___ Extrait de la page ___
J’ai blogué intensivement le mois dernier sur le bras long de Geithner [16], et d’Obama (suivre le lien) en relation avec la proposition d’amputer la Grèce... C’est ça l’anomalie de ce qui s’est produit, mais ensuite chacun a dit « Regardez plutôt par là ! » Et tout à coup ce ne fut plus une anomalie désormais. Ceci n’est pas une paranoïa de la conspiration, c’est une réalité géopolitique. N’ayez aucun doute là-dessus : si l’Europe part en morceaux l’Amérique sera sur le cul. De la même façon que l’an passé ils bombardèrent la monnaie iranienne pour obtenir qu’Ahmadinnejhad revienne à la table des négociations, partout en Europe les arrangements américains sont conçus pour assurer la survie des « bons » leaders... disons, les leaders qui feront ce qu’il faudra pour protéger les banques américaines, et construire les pare-feu dont elles croient pouvoir protéger les États-Unis des effroyables obligations de leur propre dette.
Tout cela nous renvoie parfaitement aux banques américaines et à leur calendrier — parce que Wall Street a toujours un plan. Cette visite de Lloyd Blankfein à Nico arriva à la suite de nouvelles très mauvaises pour plusieurs sociétés bancaires de Wall Street. Principalement, après les pertes faites sur le renflouement de Dexia (très coûteux en effet, tant pour la France que pour Goldman), les marchés sont devenus nerveux à propos de l’exposition à risque de Wall Street sur la dette de la zone Euro. Le 1er novembre, l’année dernière, Bloomberg (suivre le lien) enregistrait que :
« ... cinq sociétés avaient une exposition à risque pour un total net de 45 milliards de $ sur la dette de la Grèce, du Portugal, de l’Irlande, de l’Espagne et de l’Italie, selon des révélations faites par les sociétés à la fin du troisième trimestre... Ce sont JPMorgan, Morgan Stanley, Goldman Sachs, Bank of America Corp. (BAC) et Citigroup Inc. »
___
■ **Consignes**:
1 > D’après l’extrait sur Wall Street et la dette de la zone euro, quel était le total net de l’exposition à risque des cinq sociétés sur la dette de la Grèce, du Portugal, de l’Irlande, de l’Espagne et de l’Italie ?
2 > Écrivez la suite de l’extrait sur Wall Street et la dette de la zone euro, juste après la citation de Bloomberg qui le clôt.
___ Données disponibles ___
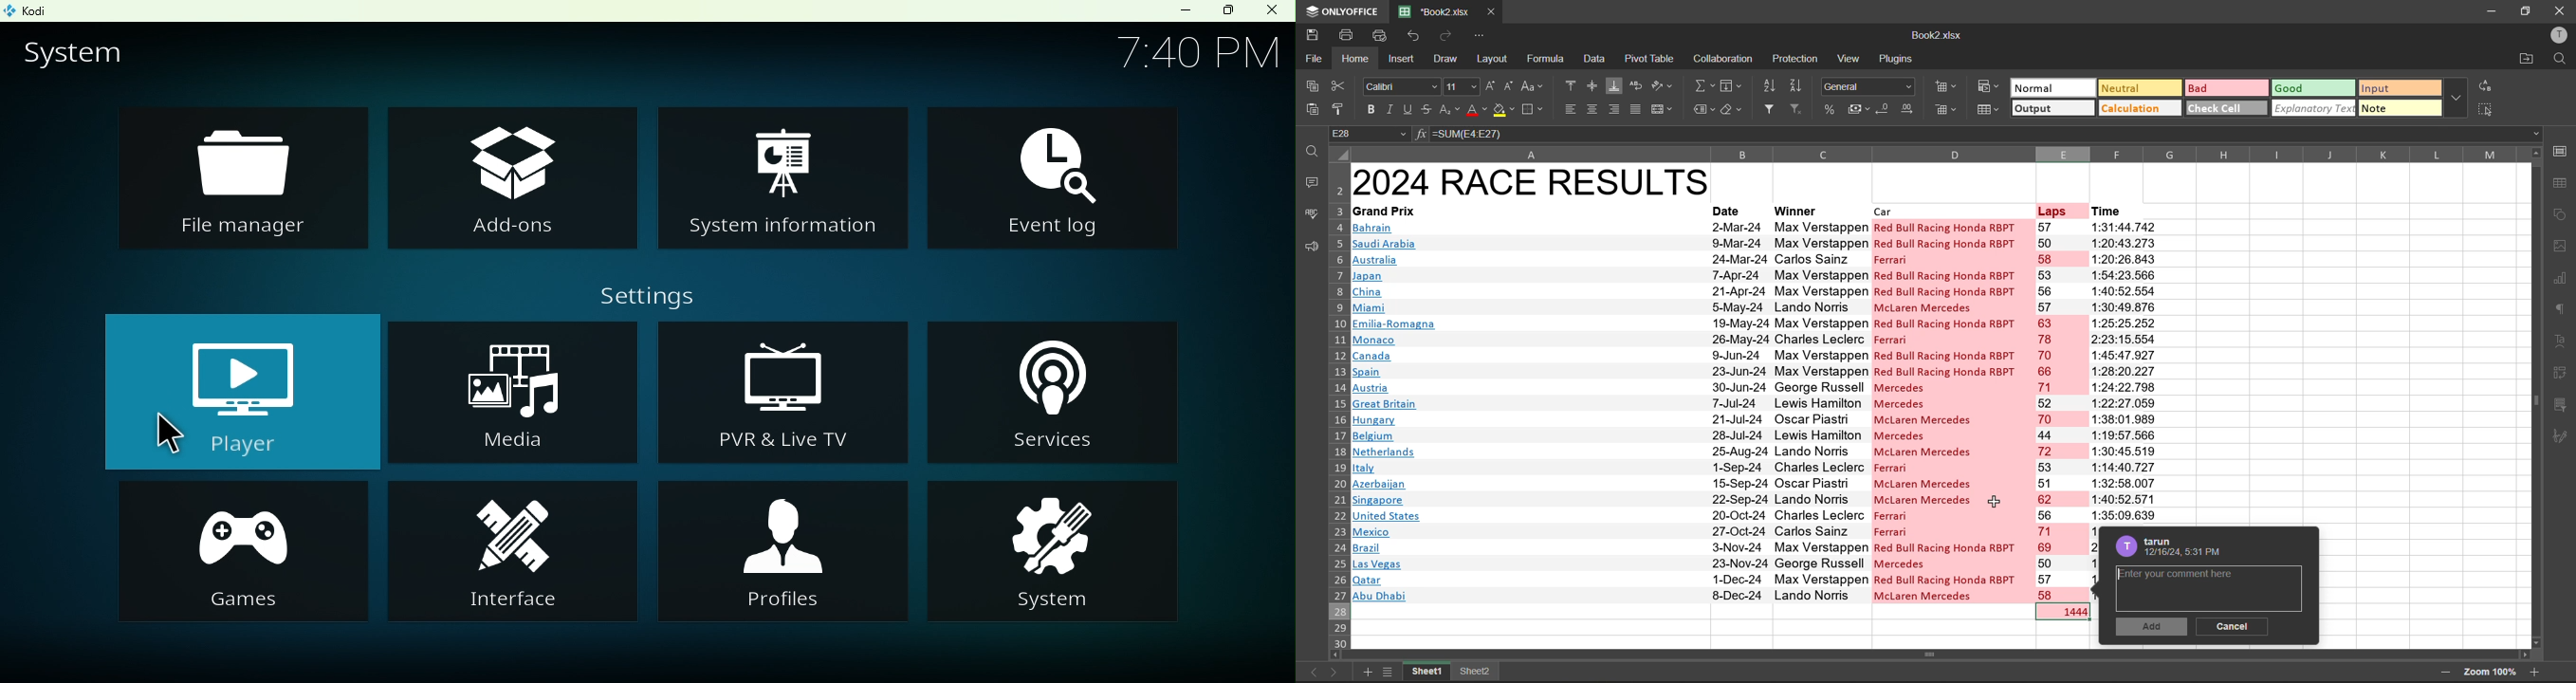  What do you see at coordinates (2560, 408) in the screenshot?
I see `slicer` at bounding box center [2560, 408].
___
■ **Réponses**:
1 > Ce total net était de 45 milliards de dollars.

2 >
Ah... Oui, Goldman et Morgan Stanley sont là-dedans. Peu de temps après, le patron d’une de ces firmes rend visite à Nicolas Sarkozy. Et après tout ça, la direction des contrats à terme d’euro-obligations de Morgan Stanley annonce le lancement de « Vous Savez Quoi ».
Morgan Stanley est le choix évident, car il a le plus à perdre si la France passe en-dessous. Notez cet extrait de CNNMoney, le 3 octobre 2011 (suivre le lien), où l’on demande si MS sera « le prochain Lehman » — c’est moi qui souligne :
« Les investisseurs sont inquiets de savoir quelle exposition à risque Morgan Stanley peut avoir sur la dette souveraine de la Grèce et d’autres des nations soi-disant périphériques de l’Europe. Plus particulièrement, il y a des craintes que Morgan Stanley puisse subir d’importants dommages collatéraux en raison de son exposition à risque sur les banques françaises qui ont de gros liens avec la Grèce et le reste des PIIGS . »
En décembre l’année dernière, les initiés de Street [17] parlaient des investisseurs et des actionnaires qui se « tracassaient pour son exposition à risque sur la dette toxique européenne souveraine ». Morgan Stanley savait qu’il avait un problème ; c’est pourquoi, bientôt, la société annonça que durant janvier 2012 elle avait coupé 40 % de son exposition à risque [18] — et 40 % semble un pourcentage important.
Cependant, regardez les chiffres, et vous verrez ce que fit l’entreprise, soit sortir 40% de l’horrible exposition à risque pour arriver à un risque hautement dangereux : ajouter son exposition à risque de $3.3 milliards sur les banques françaises à celle sur la dette du Club Med [19], ce qui nous donne un grand total entre 6.1 et 6.3 milliards de dollars, somme toute. C’est aussi le moment de devenir qualitatif ici : presque tout est de la dette toxique. Elle ne va jamais pouvoir être payée.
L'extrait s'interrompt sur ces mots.